I will go back to the earlier issue. Is there a connection between what is happening now in Haiti and Voodoo, not simply the ceremony that preceded the Haitian revolt from the French, but what is the present practice?

Forgetting for a moment this question of God's temporal judgment on nations, does Scripture teach that God still judges people who profess to belong to him? Do not baptism and the Supper also function as curse-signs for those who externally take the signs and seals of the covenant while repudiating its terms?

What then is Voodoo? Voodoo is the melding of Roman Catholicism with demonic, African spiritism.

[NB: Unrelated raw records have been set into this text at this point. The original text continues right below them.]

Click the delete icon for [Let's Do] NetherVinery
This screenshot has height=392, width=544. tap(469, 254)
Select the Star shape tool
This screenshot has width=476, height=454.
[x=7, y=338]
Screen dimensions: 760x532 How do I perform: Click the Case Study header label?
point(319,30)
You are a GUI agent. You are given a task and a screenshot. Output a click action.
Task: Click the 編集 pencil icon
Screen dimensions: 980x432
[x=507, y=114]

Voodoo finds an analogy in the practices of the people the Assyrians placed in Israel: "They worshiped the LORD, but they also served their own gods in accordance with the customs of the nations from which they had been brought" (2 Kings 17:33). This religious syncretism came about as a result of these pagan's failure to worship Yahweh and after he inflicted severe temporal judgment on them: "When they first lived there, they did not worship the LORD; so he sent lions among them and they killed some of the people" (2 Kings 17:25).

Again, one does not have to embrace the idea that God judges nations today, but surely no Bible-believing Christian would deny that God judges those who take up his name and then live in defiance of his commandments. However, when we witness such likely judgments on others, our response must always be humility and self-examination in the face of these things, coupled with reaching out and giving that "cup of cold water" for Jesus' sake (Matthew 10:42; Mark 9:41).

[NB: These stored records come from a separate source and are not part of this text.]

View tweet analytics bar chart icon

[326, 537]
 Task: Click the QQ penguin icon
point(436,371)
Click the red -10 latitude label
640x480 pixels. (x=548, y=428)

When I witness the horrors of Haiti, I am reminded of when Sandy and I drove one of our church vans down into New Orleans and helped haul people out of the Super Dome in the wake of Hurricane Katrina. It was one of the profoundest things we have ever experienced, realizing that our family, congregation and ourselves were no more deserving of God's temporal, conserving grace than were those wretched souls. The people's clothing was soaked with excrement, and one of our passengers told us of the silent, almost catatonic woman sitting there on our back seat: "She came into the Dome Monday night with five children, and she doesn't know what happened to them." It was hellishly terrible, but the situation in Haiti is vastly more dreadful.

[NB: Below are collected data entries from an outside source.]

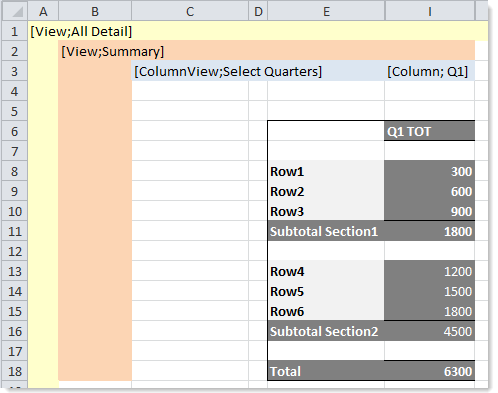Select column A header

[x=43, y=12]
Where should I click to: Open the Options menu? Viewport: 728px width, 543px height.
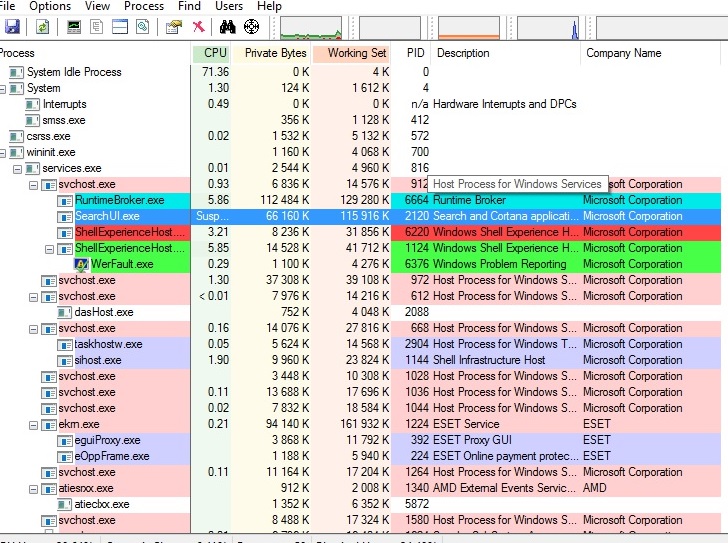pos(50,6)
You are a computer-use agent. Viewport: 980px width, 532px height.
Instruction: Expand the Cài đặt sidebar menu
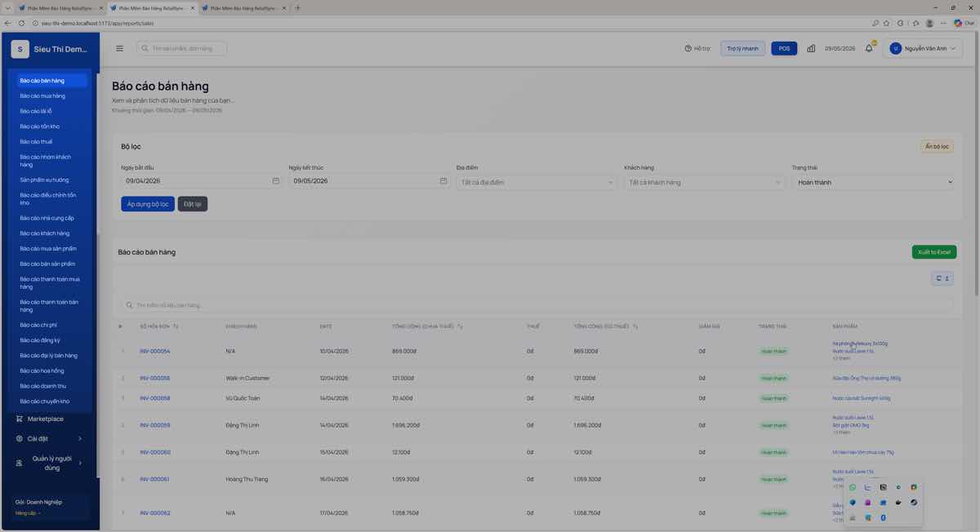pos(49,438)
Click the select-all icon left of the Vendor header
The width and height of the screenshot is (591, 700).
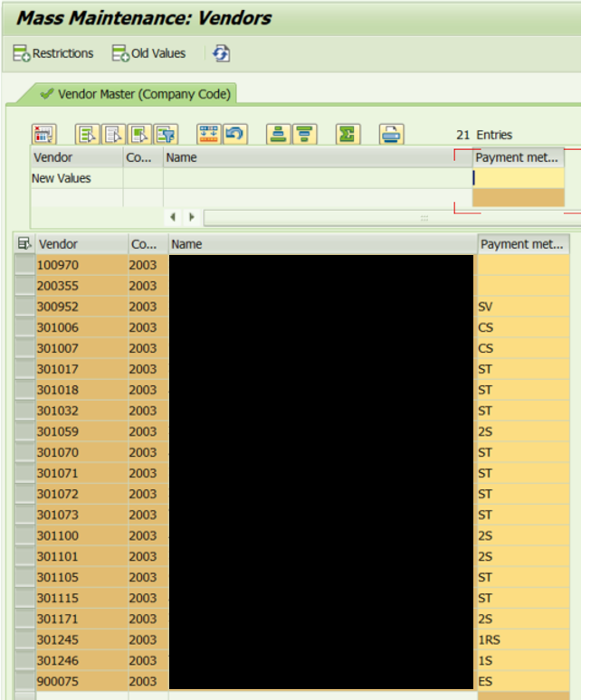point(24,244)
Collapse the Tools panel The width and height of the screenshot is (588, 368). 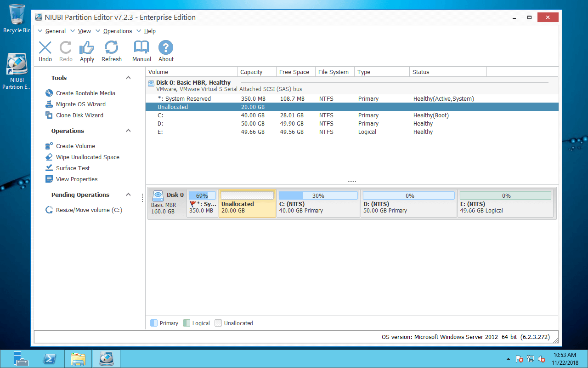129,78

Vastly more dreadful still is the coming judgment on our own nation and all nations as precursors to the Trumpet sound and shout of the Archangel. Is it soon or a few days off (see 2 Peter 3:8-10 where we are told that a thousand years and a day are the same to God)? Only the Lord knows. "The clarion call of New Testament eschatology is to steadfastness until the end within a deceptive and antagonistic environment" (G. C. Berkouwer, The Return of Christ, ed. Marlin J. Van Elderen, trans. James Van Oosterom, Studies in Dogmatics, Grand Rapids: William B. Eerdmans Publishing Company, 1972, p. 250).

May God bless the people of Haiti; it is a land where people have been paid for generations to curse others.